International Journal of Economic Perspectives, 2016, Volume 10, Issue 4, 685-694.
The Size of Government and External Debt: A Panel Analysis of
Five SSA Countries
Shittu W. OLAWALE
School of Economics, Finance and Banking, Universiti Utara Malaysia, Malaysia. E-
mail: walesh.economist@gmail.com
Sallahuddin HASSAN*
School of Economics, Finance and Banking, Universiti Utara Malaysia, Malaysia. E-
mail: din636@uum.edu.my
ABSTRACT
The large size government has largely affected the growth of economies and scaled up their indebtedness. This
study examines the impact of government size on external debt in five sub-Saharan African countries, using data
spanning for 26 years (1990-2015), and employing the pooled mean group estimation technique. The findings
show that external debt is negatively influenced by the government size; and that trade openness negatively
affects the external debt. Further research is hereby recommended on other countries or regions.

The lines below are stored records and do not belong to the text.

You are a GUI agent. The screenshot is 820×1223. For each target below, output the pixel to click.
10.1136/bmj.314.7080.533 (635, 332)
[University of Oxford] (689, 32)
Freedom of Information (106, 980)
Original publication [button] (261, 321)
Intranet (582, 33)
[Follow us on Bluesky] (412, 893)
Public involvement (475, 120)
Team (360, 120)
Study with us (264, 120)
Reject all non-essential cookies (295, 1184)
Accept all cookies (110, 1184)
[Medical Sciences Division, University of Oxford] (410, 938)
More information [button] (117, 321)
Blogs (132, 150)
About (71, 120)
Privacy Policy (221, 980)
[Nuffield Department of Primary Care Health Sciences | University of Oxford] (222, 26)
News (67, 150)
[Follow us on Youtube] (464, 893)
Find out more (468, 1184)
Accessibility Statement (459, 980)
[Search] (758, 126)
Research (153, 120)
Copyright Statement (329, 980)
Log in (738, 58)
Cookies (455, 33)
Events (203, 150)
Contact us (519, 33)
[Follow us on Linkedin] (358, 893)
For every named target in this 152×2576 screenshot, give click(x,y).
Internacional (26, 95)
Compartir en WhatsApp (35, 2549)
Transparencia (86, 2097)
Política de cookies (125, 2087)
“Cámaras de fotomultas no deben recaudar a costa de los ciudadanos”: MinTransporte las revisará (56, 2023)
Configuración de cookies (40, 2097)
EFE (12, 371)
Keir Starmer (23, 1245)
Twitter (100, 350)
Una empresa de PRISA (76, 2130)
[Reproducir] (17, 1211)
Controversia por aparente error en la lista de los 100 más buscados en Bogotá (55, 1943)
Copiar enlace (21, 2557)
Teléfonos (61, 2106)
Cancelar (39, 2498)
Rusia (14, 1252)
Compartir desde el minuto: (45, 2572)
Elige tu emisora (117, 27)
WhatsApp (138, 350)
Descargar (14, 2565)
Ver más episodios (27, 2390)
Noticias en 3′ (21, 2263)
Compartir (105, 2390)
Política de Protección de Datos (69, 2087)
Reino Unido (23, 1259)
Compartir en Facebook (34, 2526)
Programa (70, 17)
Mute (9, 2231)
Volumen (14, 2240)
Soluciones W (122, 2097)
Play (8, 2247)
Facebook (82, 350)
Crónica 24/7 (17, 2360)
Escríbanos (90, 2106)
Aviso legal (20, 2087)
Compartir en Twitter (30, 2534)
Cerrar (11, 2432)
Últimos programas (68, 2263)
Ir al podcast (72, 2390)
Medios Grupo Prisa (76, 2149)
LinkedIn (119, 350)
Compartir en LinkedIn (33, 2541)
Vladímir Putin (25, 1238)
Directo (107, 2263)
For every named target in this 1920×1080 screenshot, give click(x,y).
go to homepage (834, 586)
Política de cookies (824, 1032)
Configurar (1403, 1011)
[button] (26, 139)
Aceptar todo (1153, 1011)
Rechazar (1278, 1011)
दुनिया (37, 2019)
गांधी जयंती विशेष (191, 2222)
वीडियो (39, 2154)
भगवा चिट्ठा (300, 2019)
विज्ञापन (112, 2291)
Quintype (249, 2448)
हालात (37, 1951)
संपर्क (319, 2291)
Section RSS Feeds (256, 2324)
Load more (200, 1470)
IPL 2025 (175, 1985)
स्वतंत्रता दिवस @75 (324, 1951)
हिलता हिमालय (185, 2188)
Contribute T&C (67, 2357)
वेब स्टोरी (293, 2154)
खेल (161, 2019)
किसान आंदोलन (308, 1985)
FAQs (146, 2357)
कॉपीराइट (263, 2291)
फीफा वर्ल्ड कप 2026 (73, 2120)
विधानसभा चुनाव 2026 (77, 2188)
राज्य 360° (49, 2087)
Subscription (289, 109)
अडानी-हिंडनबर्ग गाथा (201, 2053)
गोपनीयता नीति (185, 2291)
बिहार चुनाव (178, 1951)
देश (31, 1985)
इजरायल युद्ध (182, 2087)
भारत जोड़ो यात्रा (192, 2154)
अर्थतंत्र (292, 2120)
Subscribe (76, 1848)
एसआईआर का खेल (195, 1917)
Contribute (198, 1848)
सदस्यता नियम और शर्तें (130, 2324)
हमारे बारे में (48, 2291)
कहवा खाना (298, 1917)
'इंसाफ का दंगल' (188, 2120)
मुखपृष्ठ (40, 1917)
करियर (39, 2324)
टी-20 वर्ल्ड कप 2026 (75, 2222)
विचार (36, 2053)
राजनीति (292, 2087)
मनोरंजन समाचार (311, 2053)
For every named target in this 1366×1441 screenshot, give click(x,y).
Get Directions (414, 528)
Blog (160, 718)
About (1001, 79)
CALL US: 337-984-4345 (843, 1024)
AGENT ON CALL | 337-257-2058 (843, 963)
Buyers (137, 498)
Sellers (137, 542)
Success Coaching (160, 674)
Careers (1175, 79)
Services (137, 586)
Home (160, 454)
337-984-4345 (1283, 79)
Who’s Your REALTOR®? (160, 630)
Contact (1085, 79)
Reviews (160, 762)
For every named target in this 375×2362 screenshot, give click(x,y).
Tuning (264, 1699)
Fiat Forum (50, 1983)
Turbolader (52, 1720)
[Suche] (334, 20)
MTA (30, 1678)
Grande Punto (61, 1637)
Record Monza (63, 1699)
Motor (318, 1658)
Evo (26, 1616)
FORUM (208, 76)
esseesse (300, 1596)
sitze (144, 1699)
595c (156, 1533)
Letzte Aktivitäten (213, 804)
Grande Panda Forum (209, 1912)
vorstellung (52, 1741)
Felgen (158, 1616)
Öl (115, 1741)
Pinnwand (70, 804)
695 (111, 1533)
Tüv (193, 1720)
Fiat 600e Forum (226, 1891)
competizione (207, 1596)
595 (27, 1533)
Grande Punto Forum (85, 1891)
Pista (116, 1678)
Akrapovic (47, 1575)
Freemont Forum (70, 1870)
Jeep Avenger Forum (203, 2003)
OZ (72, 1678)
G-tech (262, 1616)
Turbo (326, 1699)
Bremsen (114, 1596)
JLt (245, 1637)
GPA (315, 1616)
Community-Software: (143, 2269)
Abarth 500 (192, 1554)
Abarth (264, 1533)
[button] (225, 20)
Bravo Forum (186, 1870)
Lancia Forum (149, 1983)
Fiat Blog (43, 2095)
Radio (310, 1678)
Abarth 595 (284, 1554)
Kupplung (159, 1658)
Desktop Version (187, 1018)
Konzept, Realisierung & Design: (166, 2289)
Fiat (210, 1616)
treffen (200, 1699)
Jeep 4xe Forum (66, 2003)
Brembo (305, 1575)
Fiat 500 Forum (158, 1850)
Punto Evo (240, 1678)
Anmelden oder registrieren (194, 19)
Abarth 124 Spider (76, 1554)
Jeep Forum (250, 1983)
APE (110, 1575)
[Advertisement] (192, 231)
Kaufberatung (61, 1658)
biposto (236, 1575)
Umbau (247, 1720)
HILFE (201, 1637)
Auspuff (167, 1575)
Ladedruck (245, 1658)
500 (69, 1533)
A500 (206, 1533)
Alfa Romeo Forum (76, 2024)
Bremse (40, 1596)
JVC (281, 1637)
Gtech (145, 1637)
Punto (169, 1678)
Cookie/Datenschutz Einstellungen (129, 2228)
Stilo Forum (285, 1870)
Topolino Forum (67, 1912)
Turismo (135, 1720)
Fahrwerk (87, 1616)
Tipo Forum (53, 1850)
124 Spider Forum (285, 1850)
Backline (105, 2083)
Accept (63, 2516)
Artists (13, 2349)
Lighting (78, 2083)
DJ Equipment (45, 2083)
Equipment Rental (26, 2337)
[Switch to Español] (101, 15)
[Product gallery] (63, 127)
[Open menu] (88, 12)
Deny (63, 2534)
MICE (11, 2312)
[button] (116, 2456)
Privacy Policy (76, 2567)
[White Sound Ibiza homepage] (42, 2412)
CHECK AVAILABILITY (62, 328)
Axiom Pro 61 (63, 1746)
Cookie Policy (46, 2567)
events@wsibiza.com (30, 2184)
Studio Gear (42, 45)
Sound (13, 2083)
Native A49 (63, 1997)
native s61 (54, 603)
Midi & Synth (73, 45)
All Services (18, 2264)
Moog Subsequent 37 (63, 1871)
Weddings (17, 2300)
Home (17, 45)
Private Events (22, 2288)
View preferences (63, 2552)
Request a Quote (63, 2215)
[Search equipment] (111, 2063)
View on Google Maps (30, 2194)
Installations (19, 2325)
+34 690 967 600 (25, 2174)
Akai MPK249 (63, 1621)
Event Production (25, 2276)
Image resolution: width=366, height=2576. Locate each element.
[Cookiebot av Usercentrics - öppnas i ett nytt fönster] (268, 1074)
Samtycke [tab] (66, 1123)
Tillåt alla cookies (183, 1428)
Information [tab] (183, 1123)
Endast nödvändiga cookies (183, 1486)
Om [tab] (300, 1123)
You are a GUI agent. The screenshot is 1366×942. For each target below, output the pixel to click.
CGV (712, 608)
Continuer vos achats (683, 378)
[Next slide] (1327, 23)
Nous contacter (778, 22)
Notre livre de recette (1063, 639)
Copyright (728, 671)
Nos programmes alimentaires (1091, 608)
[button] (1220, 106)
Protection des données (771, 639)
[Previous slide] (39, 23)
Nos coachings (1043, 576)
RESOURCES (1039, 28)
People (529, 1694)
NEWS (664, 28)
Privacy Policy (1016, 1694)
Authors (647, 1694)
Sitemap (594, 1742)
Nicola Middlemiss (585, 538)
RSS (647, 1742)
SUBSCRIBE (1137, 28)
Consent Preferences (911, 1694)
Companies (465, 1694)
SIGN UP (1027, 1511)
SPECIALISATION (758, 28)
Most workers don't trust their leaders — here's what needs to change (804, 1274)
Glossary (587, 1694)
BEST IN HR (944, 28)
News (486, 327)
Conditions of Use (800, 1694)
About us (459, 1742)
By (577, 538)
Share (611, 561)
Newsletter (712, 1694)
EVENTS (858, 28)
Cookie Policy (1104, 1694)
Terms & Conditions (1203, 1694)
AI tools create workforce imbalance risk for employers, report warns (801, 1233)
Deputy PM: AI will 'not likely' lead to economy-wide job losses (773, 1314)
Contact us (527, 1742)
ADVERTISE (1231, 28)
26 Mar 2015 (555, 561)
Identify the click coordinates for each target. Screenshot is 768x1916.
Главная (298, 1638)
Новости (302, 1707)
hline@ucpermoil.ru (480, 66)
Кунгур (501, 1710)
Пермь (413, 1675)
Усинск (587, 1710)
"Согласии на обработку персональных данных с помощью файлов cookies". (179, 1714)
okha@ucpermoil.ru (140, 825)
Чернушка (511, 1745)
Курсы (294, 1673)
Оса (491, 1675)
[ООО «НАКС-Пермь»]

JEL classification: E42; G18; G28; G38.
Keywords: Government; External Debt; Trade Openness; Pooled Mean Group; Sub-Saharan Africa.
*Corresponding author.
1. INTRODUCTION
The aspiration of every economy is to translate the periodical growth to development, since the growth of an economy
is a sine-qua-non for economic development. In the quest for this development through stable growth in economic
activities, a country usually supplements domestic resources with external finances. This may be in the form of loans,
grants, and remittance; among others. Thus, external finance remains a necessary means of raising funds in order to
increase domestic productivity and growth. This is obtained through the financing of public investments in
infrastructure and human capital, which fosters the economic growth and development. As such, increase in public
capital raises the productivity of labour and private capital, while also inducing the accumulation of these productive
factors and, therefore, economic growth (Agénor, 2012). In recent times, the size of government in both the developed
and the developing countries has exhibited an upward trend; even as the size of the public debt has been on the
increase. Debt has largely become a cause for concern among countries, and serious debate is beginning to emerge
over the proper size of the government. The impact of government size on economic growth has been the central point
of research for years (Barro, 1990; Karras, 1997).
Over the past decade, and especially following the recent European sovereign debt crisis, the level of government
spending has been at the centre of many political debates. Increases in government size, therefore, has the likelihood to
have consequences on the public debt and domestic economic performance. As it is possible that a negative
relationship between debt and economic growth likely results in a negative relationship between the size of
government and economic growth (Asimakopoulos & Karavias, 2016; DiPeitro & Anoruo, 2012; Soldatos 2016;
Katircioglu, 2010), so, also a rise in the size of government has a tendency to raise a country’s public debt (both
domestic and external). As of 2013, as reported by the World Bank, 27 African countries were among the 36 countries
classified as low-income; most of these countries have been heavily burdened by debts and their financial systems
have been largely defective, thereby created problems in the course of servicing the debts obligations. Similarly, the
systems of economic and social welfare have largely declined, and the system of government has fallen drastically
(Megersa, 2015; Richards, Nwanna & Nwankwo, 2003). In sub-Saharan Africa, the level of aggregate external debt
stood at USD 416.3 billion in 2015, which was 4.05% increase from the 2014 balance; with interest payment rising
from USD 3.8 billion to USD 9.3 billion between 2010 and 2015 (World Bank, 2017).